## PROMPT
None of the images should appear in your copy. Transcribe the data in full.

◆ ◆ ◆ ◆ ◆ ◆ ◆

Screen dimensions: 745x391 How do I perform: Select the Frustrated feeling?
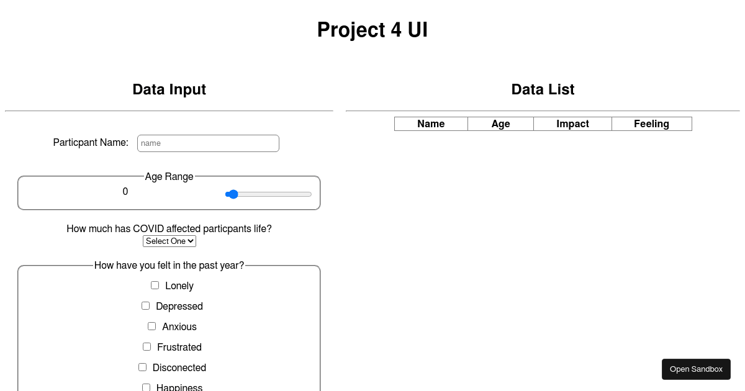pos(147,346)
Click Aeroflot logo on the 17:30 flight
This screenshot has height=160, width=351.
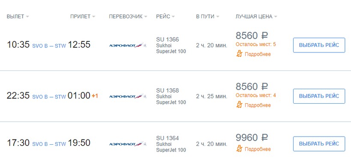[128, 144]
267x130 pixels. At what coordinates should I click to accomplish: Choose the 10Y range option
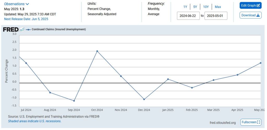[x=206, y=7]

◆ ◆ ◆ ◆ ◆ ◆ ◆

## ANSWER SPACE
Screen dimensions: 745x391 How do I perform: Select the Frustrated feeling?
pos(147,346)
Click Aeroflot logo on the 17:30 flight
This screenshot has height=160, width=351.
[128, 144]
267x130 pixels. At what coordinates should I click to accomplish: Choose the 10Y range option
[x=206, y=7]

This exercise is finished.